Otto Ruff (12 December 1871 – 17 September 1939) was a German chemist.
|Died||17 September 1939 (aged 67)|
|Known for||fluorine chemistry, high temperature and high-pressure chemistry|
|Doctoral advisor||Hermann Emil Fischer|
Otto Ruff was born in Schwäbisch Hall, Württemberg. After becoming a pharmacist under the supervision of Carl Magnus von Hell (known from the Hell-Volhard-Zelinsky halogenation) at the University of Stuttgart he joined the group of Hermann Emil Fischer at the University of Berlin. Fischer was noted for his work on carbohydrates (sugars) and so Ruff started his career as an organic chemist. In 1898 he published his work on the transformation of d-Glucose to d-Arabinose, later called the Ruff degradation.

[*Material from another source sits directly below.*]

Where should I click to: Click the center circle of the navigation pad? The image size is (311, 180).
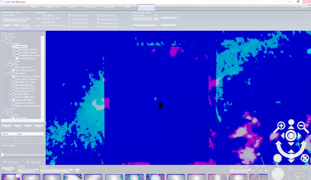click(x=291, y=136)
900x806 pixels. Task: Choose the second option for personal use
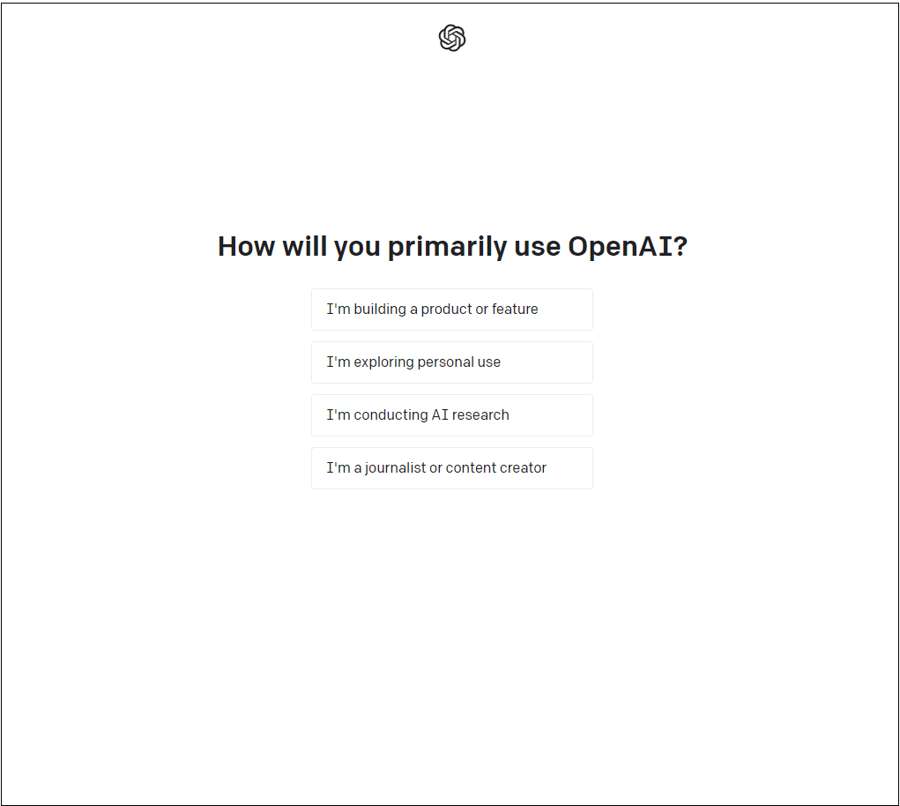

Supported by the far-sighted Fischer, who recognized that while organic chemistry was now mature, physical chemistry was growing rapidly, Ruff became head of the new inorganic department in Berlin, working alongside Alfred Stock who was five years his junior. This drastic change in subject benefited Ruff during his work on chlorides sulfur compounds.
In 1902 he married Meta Richter, a pharmacist, and from this marriage he had three children. In 1904 he became a professor at the Technical University of Danzig and from 1916 onward he was head of the inorganic chemistry department at the Technical University of Breslau.
He died three years after his retirement in 1939. His last years of teaching were made miserable by a privatdozent and assistant, Helmut Hartmann, who had joined the Nazi party and became an "insolent politician" who made life unbearable for many.
Otto Ruff published 290 papers and two books. The books were: "The Chemistry of Fluorine" (published in 1920 by Springer Verlag, Berlin) and "Introduction to Chemical Practicum" (Leipzig 1926, 2nd edition 1937). His papers can be categorized as follows: chemistry of sugars (17 papers), inorganic chemistry of fluorine (86), high temperature chemistry (44), electrolysis of molten salts (9), plastics (10), carbides (20), explosions in mines (7), other fields of inorganic chemistry (72).
Along with Svante Arrhenius, Henri Moissan, and Alfred Werner, all of whom received Nobel Prizes, O. Ruff was regarded as the driver of the achievements of inorganic chemistry in first decades of the 20th century.